Kevin: Hello and welcome to yet another episode of the JK Podcast, an antiauthoritarian free-speech zone, passionately pursuing liberty, humanity, and equality for all people.  As a continuation of our “Throwback Thursday” series, we bring you back to November 7th, 2012 – just one day after the general presidential election whereby Barack Obama secured his 2nd term in office.  We discussed the voting process and specifically focused on the lack of paper trails or other methods for accountability. 

We eventually shift our discussion into police abuses, and ponder whether people are becoming more aware of the problem, or more apathetic to it.  We’re joined by our friend and local Austin author, Tom DeLorenzo.  As a side note, Tom’s mic was experiencing some technical [?], and so we apologize for some of the less than ideal recording quality.  As always, I’m joined by the co-creator of the show, Jad Davis, I’m Kevin Ludlow, welcome back to the JK Podcast.

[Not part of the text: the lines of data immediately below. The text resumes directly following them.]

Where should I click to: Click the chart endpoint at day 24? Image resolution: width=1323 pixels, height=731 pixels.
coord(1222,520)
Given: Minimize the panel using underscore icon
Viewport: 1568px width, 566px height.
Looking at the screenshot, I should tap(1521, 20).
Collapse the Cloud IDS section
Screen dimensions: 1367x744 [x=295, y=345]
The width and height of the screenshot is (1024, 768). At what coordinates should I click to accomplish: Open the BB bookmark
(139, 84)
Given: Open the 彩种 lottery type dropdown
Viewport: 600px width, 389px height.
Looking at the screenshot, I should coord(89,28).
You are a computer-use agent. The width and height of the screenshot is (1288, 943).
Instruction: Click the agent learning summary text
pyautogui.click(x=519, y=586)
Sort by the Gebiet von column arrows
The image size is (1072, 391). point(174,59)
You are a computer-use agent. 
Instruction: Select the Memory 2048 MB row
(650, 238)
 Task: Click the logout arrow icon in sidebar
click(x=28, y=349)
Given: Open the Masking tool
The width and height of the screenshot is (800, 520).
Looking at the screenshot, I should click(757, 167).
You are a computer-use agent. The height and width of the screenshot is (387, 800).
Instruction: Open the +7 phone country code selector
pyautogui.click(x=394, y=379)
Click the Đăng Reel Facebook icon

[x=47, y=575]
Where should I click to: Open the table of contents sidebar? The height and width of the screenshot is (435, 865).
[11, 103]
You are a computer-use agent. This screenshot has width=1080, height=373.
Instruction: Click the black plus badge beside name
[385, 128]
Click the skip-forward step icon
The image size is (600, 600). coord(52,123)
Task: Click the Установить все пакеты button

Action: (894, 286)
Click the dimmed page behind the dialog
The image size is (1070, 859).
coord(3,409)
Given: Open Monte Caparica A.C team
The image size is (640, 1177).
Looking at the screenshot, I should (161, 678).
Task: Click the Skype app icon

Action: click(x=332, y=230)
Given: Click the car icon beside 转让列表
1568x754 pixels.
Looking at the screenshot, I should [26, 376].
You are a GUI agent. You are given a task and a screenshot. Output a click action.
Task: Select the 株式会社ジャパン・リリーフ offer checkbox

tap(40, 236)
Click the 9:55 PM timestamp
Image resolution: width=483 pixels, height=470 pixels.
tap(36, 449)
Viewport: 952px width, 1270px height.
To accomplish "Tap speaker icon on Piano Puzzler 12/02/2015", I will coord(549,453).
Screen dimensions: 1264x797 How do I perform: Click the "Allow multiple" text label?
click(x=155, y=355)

Kevin: Well Mr. Jad, what’s on the docket for this evening?

Jad:     Tom, what’s on the docket for this evening?

Tom:   I think they’re still voting in Alaska, aren’t they?

Jad:     Because it’s still yesterday out there?

Tom:   Something like that, yeah.

Kevin: What, the county of Wasilla is trying to change the election outcome? 

Jad:     “We have 30 trillion votes.”

Kevin: Yeah.  “We’ve got Russia, I can see it.”

Jad:     Right.  They’re not going anywhere with this, but it is kinda funny that New Jersey will vote Friday.

Kevin: Oh, they haven’t voted?

Jad:     No, I guess they’re still storm wrecked or whatever that they’re not gonna vote until Friday.  It’s irrelevant – the potential election – but I guess most of the country deals with that I mean you know, most of the western states are starting to get the polls to close before it’s all over.

Kevin: Yeah, exactly I didn’t know that Jersey hadn’t voted.

Jad:     Yeah.

Kevin: Crazy.  Well that’s interesting.  We said we would try to avoid it to some degree, but Jad and I have been randomly discussing the election for most of the day I guess, so if there’s any thoughts that you found unique to the day, I’d certainly be interested to hear them.

Tom:   Well I was going to my Google Plus page here and posted a few things up today because I was on an election roll there.

Jad:     Nice.  Maybe the election is a great topic and I wasn’t really actually sure if you were an election watcher or not even an election –

Tom:   No, not at all, but –

Jad:     Oh, okay.

Tom: – I was coming up with you know, little clips to put up on G Plus to kinda poke at the people who are taking it very seriously.

Jad:     Very nice.

Kevin: And there was plenty of them.

Tom:   I [?] like when you vote for president, you aren’t making a choice as to who you want for the office, you are choosing one of two people someone else chose for you.

Jad:     Right.  Actually, I quoted [?], and now remembering that.

Tom:   I think the one you stole is, “non-voting is voting.  I’m demanding that you be free to perform whatever non-aggressive actions you’d like without any interference on my part, or anyone else’s part.”

Kevin: Good.

Tom:   And it’s interesting to think that all the good citizens who went out to vote, not one of them has any proof that they did, if they did, and they also have no way of knowing if the holes they punch actually got counted in the way they intended.  That’s some kind of joke, right?  Talk about no transparency, secret votes and trusting people to count them.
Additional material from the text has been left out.